Accident can’t keep Afleet Alex from feat

? Afleet Alex was gathering momentum, coming off the far turn and looking ready to romp in the Preakness Stakes.

In an instant, he was cut off by Scrappy T. The horses clipped heels in a frightening collision, and Afleet Alex was forced to his knees.

“I held on to the mane, and he picked himself right up,” jockey Jeremy Rose said, “and from that point on, I knew we had it won.”

Incredibly, Afleet Alex regained his footing and his drive. And in the span of few breathtaking strides, tragedy was averted and the courageous colt breezed home.

“My thought process was that I was going to get run over,” Rose said. “The instinct was to hang on and try to get my balance back.”

The final margin Saturday was 4 3/4-lengths. It should have been more.

“I’d say double whatever I did win by,” Rose said. “If I won by four or five, it should have been 10. We were rolling. We were going real fast.”

Kentucky Derby winner Giacomo finished third, ending any chance of a Triple Crown try in the Belmont Stakes in three weeks.

With a quarter-mile to go, Scrappy T was in the lead when he responded to a left-handed whip from jockey Ramon Dominguez by veering sharply to his right and directly into Afleet Alex’s path.

The record crowd of 115,318 at Pimlico gasped, but Afleet Alex regained his balance and rolled on to a sweet victory, with Scrappy T second.

“He’s an amazing horse that just put all the doubters to shame,” Rose said. “A lot of people said he can’t do this, he can’t do that, this and that. Well, there it is.”

The frightening scene was reminiscent of the 1987 Kentucky Derby, when Alysheba clipped heels with Bet Twice inside the 3/16ths pole before recovering to win the race by three-quarters of a length.

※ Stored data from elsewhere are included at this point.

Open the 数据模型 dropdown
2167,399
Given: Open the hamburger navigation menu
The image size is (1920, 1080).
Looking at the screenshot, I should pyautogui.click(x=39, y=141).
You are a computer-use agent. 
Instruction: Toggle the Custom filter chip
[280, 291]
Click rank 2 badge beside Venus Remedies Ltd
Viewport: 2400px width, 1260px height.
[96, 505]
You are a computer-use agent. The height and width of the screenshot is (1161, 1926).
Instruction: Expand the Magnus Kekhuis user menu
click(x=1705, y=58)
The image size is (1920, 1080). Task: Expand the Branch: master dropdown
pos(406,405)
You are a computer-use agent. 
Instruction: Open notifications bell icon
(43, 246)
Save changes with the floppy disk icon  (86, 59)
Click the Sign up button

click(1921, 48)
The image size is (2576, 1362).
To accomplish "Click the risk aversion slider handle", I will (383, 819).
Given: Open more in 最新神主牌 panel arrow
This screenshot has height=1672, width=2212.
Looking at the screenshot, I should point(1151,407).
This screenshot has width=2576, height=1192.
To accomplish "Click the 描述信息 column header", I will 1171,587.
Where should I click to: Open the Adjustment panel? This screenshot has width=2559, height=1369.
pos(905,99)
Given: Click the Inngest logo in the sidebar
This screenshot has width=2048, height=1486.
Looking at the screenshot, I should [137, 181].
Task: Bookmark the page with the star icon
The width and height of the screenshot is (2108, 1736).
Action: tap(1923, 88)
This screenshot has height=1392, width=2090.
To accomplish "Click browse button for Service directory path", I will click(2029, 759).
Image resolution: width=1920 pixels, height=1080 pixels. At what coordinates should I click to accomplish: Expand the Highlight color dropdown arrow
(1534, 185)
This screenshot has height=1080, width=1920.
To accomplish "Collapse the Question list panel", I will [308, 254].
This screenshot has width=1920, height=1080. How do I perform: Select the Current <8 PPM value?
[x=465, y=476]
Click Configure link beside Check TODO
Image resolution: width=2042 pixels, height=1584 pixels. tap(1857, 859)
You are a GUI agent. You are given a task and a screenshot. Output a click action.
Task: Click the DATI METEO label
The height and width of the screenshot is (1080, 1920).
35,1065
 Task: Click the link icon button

The owners of Afleet Alex celebrate after the horse won the Preakness. Joe Judge, left, jockey Jeremy Rose, front left, trainer Tim Ritchey, third from left, and Chuck Zacney, wearing sunglasses, hold the trophy as Joe Lerro, second from right, and Jan Reeves, far right, celebrate the victory Saturday in Baltimore.

It was the fifth straight year the Preakness favorite has come through. Which was a far cry from the Derby, when Giacomo staged the second-biggest upset in the race at 50-1 odds. However, the gray son of Holy Bull was unable to pull off another win and never really challenged.

“I don’t think there was any embarrassment in running third in the Preakness,” Giacomo trainer John Shirreffs said. “We were pleased with the effort.”

And for just the third time in nine years, the Belmont will be run in three weeks without a Triple Crown on the line.

No Smarty party like last year, or yellow buses following Funny Cide in 2003 or one-liners from War Emblem’s trainer Bob Baffert in 2002.

Rose thrust his right arm in the air in a victory salute after crossing the finish line. And a few minutes later he was simply amazed at what had happened.

“He’s just that athletic,” Rose said, “and I was just that scared.

Winning trainer Tim Ritchey has been in the business for 30 years and has seen horses take bad steps and still win, but “I’ve never seen a horse stumble that badly and lose his momentum that much to come back on and win in a Grade 1 race like this,” he said.

Dominguez, riding Scrappy T for the first time, apologized.

Afleet Alex, with jockey Jeremy Rose up, gallops after the horse won the Preakness on Saturday in Baltimore.

“I’m sorry for the incident,” he said. “The horse completely caught me off-guard. I decided to hit him left-handed and it caught him completely off-guard, because he just made a right-hand turn. I had no control over the situation.”

While Giacomo’s Derby win was a stunner, Afleet Alex’s made perfect sense. The son of Northern Afleet ran a sensational race in the Derby as the second choice behind favorite Bellamy Road, only to be caught in the final strides by Giacomo and Closing Argument at almost 72-1.

Not this time, not even after being hammered by Scrappy T. Afleet Alex now is headed to the Belmont as long as the colt comes out of the race healthy. Among the horses he could face are Andromeda’s Hero, Buzzards Bay, Southern Africa and Shamoan.